| Your goal |
From the data below, pull out every line that contains the string "server", and copy each one unchanged.

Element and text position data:
[start]

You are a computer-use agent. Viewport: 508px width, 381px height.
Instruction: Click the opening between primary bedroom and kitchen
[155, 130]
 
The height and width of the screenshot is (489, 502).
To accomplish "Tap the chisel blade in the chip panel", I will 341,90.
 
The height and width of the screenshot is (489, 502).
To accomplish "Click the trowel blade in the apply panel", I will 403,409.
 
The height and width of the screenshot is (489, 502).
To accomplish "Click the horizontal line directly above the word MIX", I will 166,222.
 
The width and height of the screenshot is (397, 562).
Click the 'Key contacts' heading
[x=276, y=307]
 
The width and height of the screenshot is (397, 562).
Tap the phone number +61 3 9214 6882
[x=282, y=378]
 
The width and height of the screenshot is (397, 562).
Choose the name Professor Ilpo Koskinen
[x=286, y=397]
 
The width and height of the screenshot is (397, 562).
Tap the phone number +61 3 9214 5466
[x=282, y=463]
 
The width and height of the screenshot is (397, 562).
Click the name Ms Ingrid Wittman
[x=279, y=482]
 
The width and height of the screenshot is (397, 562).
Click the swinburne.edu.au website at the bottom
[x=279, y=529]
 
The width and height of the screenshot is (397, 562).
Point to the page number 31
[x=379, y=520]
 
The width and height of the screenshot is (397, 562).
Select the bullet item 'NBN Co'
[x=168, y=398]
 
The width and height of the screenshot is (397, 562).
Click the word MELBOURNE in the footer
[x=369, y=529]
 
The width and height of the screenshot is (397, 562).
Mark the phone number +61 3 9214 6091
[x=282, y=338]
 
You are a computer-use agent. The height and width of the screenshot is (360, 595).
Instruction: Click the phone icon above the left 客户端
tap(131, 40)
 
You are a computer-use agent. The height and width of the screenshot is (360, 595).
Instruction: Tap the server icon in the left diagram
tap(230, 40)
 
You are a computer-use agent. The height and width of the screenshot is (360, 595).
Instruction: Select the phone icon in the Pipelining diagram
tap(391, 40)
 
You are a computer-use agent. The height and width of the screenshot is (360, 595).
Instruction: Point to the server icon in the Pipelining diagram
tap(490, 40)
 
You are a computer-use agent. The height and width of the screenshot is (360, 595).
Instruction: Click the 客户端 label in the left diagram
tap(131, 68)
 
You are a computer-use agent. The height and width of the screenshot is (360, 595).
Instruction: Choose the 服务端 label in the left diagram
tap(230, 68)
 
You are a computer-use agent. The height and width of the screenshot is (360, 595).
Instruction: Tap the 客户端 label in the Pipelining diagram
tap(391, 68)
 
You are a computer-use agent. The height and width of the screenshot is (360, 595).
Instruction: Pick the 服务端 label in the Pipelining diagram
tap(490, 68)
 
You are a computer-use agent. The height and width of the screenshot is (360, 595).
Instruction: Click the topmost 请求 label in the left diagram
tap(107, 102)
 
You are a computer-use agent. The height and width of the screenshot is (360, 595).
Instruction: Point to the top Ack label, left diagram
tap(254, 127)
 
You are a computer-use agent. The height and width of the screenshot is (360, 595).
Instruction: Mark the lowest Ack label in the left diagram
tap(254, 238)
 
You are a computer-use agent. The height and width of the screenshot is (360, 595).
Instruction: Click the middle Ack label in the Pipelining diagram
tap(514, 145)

[end]

| Complete output |
Instruction: Tap the server icon in the left diagram
Instruction: Point to the server icon in the Pipelining diagram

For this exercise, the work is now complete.